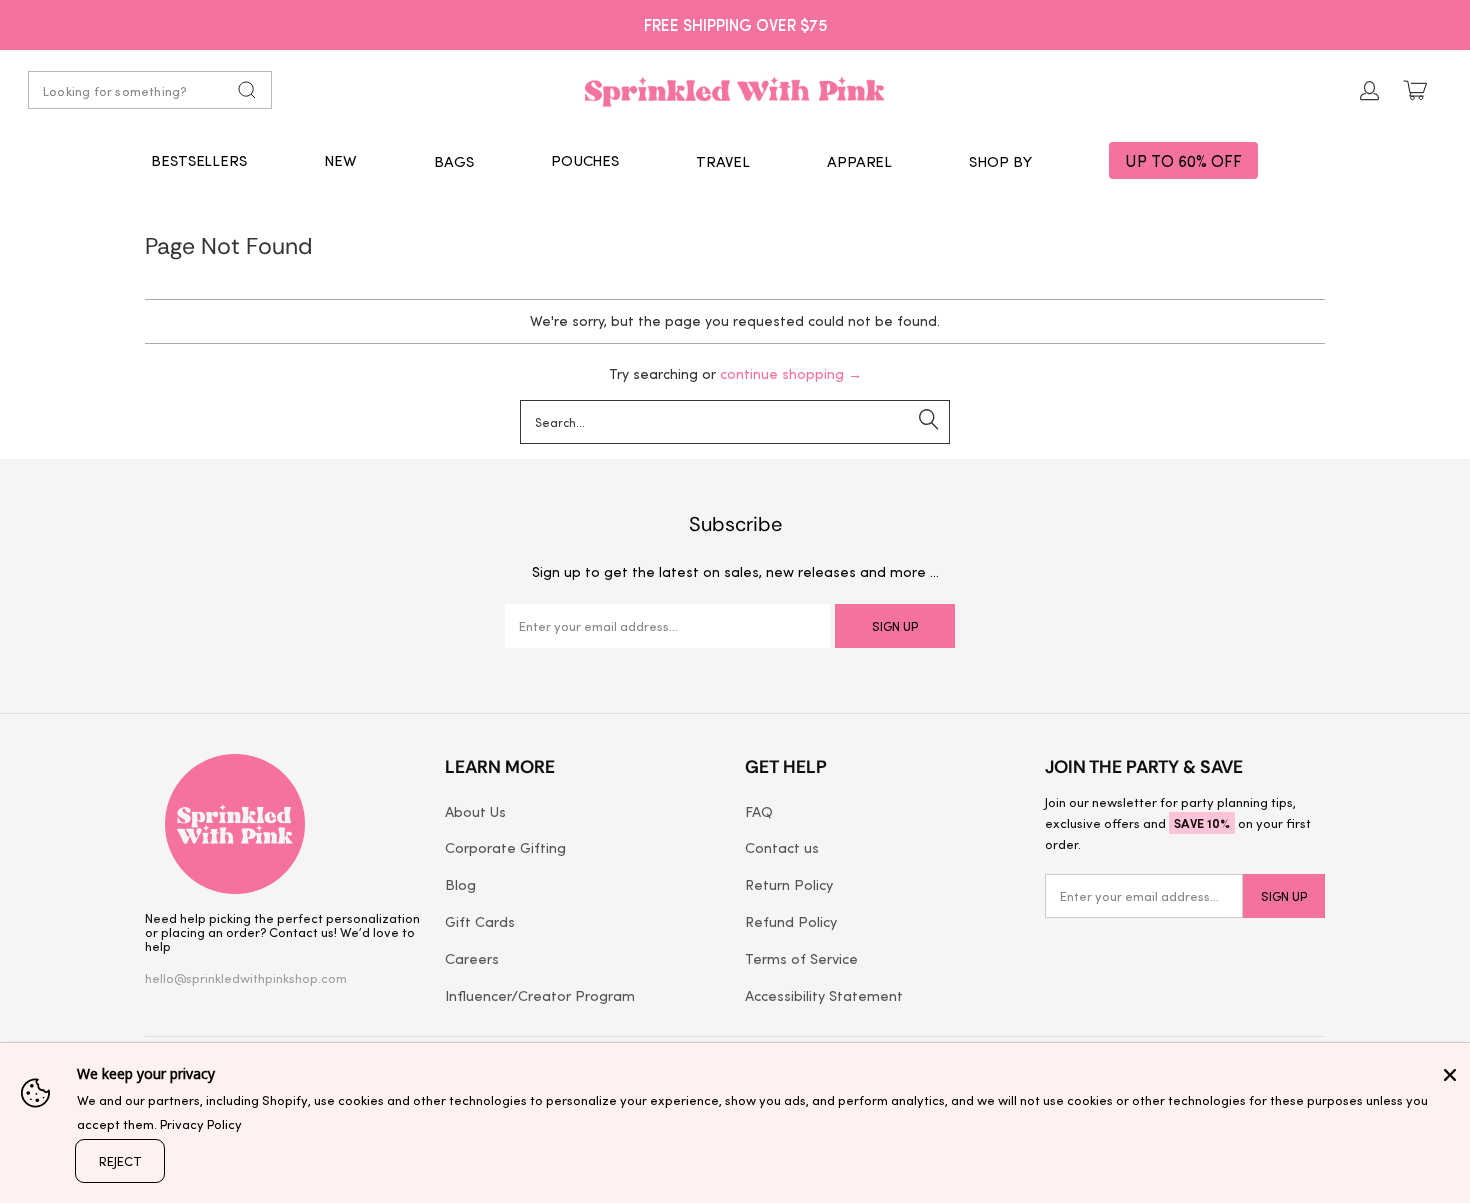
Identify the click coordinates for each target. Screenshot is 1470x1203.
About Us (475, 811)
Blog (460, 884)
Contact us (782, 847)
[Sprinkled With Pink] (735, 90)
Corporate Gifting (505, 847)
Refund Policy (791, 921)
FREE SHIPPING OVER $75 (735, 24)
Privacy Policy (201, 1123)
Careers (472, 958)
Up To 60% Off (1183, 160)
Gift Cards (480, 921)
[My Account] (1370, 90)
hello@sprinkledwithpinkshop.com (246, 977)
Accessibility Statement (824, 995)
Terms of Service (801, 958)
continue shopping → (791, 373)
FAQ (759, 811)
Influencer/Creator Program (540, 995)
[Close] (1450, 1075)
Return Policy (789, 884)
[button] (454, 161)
□ □ □ □
** Task statement **
What is needed is an exact copy of every entry, minus the images.

** Answer box **
Identify the click coordinates for each target. Screenshot is 1470x1203.
About Us (475, 811)
Blog (460, 884)
Contact us (782, 847)
[Sprinkled With Pink] (735, 90)
Corporate Gifting (505, 847)
Refund Policy (791, 921)
FREE SHIPPING OVER $75 (735, 24)
Privacy Policy (201, 1123)
Careers (472, 958)
Up To 60% Off (1183, 160)
Gift Cards (480, 921)
[My Account] (1370, 90)
hello@sprinkledwithpinkshop.com (246, 977)
Accessibility Statement (824, 995)
Terms of Service (801, 958)
continue shopping → (791, 373)
FAQ (759, 811)
Influencer/Creator Program (540, 995)
[Close] (1450, 1075)
Return Policy (789, 884)
[button] (454, 161)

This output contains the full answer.